» **EXERCISE DETAILS**: Filter the entries for lines with the word "CÔNG".

Screenshot grounding data:
########

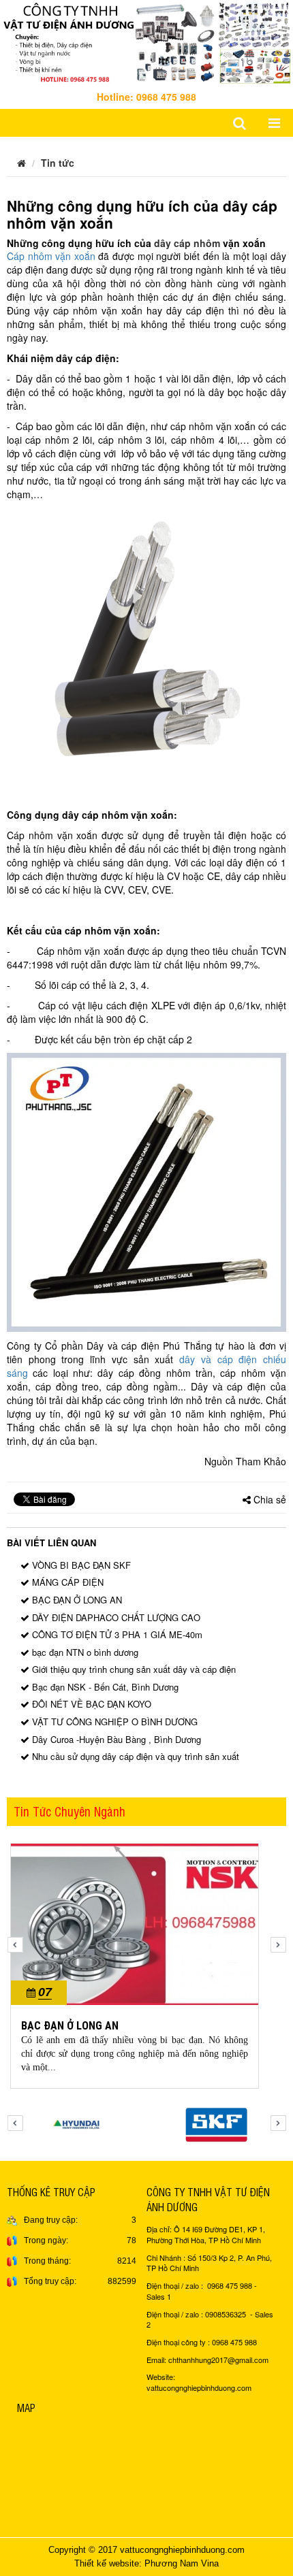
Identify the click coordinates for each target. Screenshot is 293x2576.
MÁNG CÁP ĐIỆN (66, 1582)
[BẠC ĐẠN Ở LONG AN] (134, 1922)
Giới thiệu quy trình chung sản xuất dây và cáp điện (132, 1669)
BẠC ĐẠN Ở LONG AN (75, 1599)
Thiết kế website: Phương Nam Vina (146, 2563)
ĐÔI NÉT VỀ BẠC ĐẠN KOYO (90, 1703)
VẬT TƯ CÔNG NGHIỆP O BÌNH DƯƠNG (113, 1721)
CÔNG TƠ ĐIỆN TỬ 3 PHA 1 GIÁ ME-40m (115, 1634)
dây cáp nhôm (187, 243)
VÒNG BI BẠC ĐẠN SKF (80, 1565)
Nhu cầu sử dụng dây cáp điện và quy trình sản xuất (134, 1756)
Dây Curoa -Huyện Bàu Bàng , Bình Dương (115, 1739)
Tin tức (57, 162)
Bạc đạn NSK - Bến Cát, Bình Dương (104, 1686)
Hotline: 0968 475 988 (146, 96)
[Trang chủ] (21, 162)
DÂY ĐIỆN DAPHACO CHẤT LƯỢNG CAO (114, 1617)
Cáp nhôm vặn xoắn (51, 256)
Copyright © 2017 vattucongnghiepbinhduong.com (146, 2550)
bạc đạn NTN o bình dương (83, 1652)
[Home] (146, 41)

########

» **ANSWER SPACE**:
VẬT TƯ CÔNG NGHIỆP O BÌNH DƯƠNG (113, 1721)
CÔNG TƠ ĐIỆN TỬ 3 PHA 1 GIÁ ME-40m (115, 1634)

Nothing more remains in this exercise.